To Stratford this evening and the Swan Theatre (my favourite of all the RSC's venues) for a performance of Richard III. While of a higher literary standard, the play has as much connection to historical reality as the Sun newspaper does to the facts. Its pure Tudor propaganda designed to justify a highly dubious claim to the throne by Henry VII. My grandfather married the wife of Henry V is about the sum of it although I admit the somewhat tenuous thread to John of Gaunt. Not that Richard's was much better but this is course the end of the War of the Roses. The Dukes Theatre in Lancaster put on a wonderful play back in the 70s in which John Of Gaunt is taunted by his fool in Purgatory with the various consequences of his descendants taking possession of the throne, it included a wonderful portrayal of the War of the Roses as a sort of highly stylised morris dance. If anyone can recollect the name and author I would appreciate it!

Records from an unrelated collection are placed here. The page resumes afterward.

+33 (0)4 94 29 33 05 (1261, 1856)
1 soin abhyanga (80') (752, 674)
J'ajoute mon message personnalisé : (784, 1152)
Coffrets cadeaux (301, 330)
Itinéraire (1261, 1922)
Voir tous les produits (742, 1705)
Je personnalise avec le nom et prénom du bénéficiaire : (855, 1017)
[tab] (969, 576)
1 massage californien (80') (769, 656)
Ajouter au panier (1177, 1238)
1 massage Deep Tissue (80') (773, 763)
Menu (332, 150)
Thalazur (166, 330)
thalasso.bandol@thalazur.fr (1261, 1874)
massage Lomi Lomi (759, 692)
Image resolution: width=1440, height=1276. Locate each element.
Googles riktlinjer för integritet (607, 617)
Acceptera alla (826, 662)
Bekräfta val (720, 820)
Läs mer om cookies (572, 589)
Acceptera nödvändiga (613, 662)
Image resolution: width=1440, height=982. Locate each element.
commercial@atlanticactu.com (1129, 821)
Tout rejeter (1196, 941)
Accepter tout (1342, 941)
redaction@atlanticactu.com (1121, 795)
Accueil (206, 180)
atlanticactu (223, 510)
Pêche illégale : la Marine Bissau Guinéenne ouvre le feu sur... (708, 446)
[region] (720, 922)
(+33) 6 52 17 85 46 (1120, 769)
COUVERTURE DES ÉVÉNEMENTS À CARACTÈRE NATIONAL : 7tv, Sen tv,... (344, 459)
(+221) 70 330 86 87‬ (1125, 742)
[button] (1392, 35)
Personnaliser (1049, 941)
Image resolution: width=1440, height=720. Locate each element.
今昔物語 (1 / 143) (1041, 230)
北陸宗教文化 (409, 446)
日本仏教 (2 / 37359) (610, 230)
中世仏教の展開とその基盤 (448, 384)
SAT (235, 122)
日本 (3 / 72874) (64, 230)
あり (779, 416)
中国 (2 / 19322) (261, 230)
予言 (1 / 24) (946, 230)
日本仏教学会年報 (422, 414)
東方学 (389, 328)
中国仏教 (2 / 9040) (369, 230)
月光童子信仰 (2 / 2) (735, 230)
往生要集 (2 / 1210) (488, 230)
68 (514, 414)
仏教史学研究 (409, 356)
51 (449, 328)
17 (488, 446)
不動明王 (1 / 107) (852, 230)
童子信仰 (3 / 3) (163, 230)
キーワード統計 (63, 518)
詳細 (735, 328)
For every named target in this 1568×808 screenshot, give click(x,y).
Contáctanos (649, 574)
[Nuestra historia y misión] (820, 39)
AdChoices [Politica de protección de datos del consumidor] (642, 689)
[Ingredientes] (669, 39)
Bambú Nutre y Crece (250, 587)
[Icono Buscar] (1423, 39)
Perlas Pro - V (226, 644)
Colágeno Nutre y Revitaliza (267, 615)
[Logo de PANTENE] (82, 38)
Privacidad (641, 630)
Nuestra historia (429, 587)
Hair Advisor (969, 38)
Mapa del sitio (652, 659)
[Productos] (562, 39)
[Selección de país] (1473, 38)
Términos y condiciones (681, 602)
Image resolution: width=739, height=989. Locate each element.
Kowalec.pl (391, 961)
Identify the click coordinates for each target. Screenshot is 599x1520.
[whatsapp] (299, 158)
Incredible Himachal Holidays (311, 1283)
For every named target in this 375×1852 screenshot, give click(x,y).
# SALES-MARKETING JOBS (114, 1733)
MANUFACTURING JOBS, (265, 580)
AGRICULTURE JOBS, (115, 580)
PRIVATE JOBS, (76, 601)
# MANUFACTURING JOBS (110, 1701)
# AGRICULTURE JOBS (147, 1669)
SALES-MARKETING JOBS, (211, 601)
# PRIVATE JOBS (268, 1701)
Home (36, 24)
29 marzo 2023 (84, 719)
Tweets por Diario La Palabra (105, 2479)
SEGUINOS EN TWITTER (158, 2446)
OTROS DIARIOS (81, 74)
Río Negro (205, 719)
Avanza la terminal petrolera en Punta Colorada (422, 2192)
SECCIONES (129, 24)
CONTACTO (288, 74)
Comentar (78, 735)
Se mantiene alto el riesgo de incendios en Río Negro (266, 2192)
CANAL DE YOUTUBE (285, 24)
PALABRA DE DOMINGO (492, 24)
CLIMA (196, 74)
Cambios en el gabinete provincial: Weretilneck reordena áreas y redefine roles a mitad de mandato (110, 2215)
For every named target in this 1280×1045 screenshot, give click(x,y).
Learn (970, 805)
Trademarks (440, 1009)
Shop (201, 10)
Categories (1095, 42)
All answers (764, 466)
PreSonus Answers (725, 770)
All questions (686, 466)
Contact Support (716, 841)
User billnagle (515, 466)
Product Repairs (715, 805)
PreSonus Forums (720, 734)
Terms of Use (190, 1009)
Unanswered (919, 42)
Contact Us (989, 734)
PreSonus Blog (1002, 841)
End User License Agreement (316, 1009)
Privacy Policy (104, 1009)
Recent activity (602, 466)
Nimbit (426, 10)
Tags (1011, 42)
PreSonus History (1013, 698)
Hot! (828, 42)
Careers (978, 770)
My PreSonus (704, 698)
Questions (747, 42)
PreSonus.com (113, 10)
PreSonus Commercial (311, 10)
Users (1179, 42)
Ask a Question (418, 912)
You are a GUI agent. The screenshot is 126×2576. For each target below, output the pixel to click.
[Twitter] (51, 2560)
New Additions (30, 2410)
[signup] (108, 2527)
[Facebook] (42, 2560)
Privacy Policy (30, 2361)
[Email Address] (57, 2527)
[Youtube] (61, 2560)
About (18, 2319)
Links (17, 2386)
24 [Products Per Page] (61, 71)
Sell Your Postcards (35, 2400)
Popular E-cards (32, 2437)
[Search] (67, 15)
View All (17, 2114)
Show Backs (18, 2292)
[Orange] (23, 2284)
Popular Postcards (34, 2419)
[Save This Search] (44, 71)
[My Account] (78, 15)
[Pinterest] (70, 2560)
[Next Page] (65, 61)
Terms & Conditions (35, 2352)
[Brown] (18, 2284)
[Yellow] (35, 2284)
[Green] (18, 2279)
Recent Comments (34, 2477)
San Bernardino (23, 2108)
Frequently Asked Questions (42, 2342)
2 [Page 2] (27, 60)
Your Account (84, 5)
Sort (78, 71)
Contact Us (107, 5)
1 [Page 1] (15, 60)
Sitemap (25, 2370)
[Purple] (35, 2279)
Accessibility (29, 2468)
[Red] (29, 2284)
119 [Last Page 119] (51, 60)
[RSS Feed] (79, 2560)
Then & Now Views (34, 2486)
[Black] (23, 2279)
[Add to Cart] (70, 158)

The RSC's programme notes make a good job of summarising the facts. Richard was loyal to Edward IV, he didn't murder Henry VI, he did not poison the Lady Anne with whom he had a happy marriage, he declared English as the language of the Law instead of French, passed the first legislation on the liberty of the Press, ensured representation of the North in Government and generally showed all the right signs of brining the agony of succession wars to an end. Unfortunately he was defeated by French mercenaries and the betrayal of Stanley at Bosworth field and we end up with the Tudors. Ok he was probably at least compliant in the death of the princes in the Tower, but on precedent they would have had him executed if they had come to the throne and the removal of rivals had become a matter of simple habit over the previous three decades of conflict.
I often think the creation of the Tudors was the Welsh revenge on the English for the defeat of Llywelyn ap Gruffydd and Owain Glyndŵr. Aside from an almost obsessive use of torture in Statescraft, they brutally supressed any dissent (think of the Pilgrimage of Grace), created the Little Englander mentality which so bedevils modern politics and bequeathed centuries of religious war on the British Isles. Unwilling to properly fund a navy they licensed pirates, taking a large percentage of the spoils and generally behaved like a bunch of brigands.
But on the plus side they presided over one of the two great periods on British Literature (the other being the Edwardian period). The fact that they did it in part to rewrite history is just a part of the rich pageantry of life. That said, I think Shakespeare, or the Earl of Oxford (this is one the plays which gives more credence to that theory) had some sympathy or admiration for his villain . The part of Richard can be played with some sympathy if the black comedy is emphasised and this was the case in a bravura performance by Jonjo O'Neill (see opening picture). Paola Dionisotti as Margaret and Pippa Nixon as the Lady Anne also stood out, indeed the former almost stole the show. It was played in modern costume and it remains one of the great attacks on the dangers of power and tyranny; if you can suspend the need for some form of historical accuracy.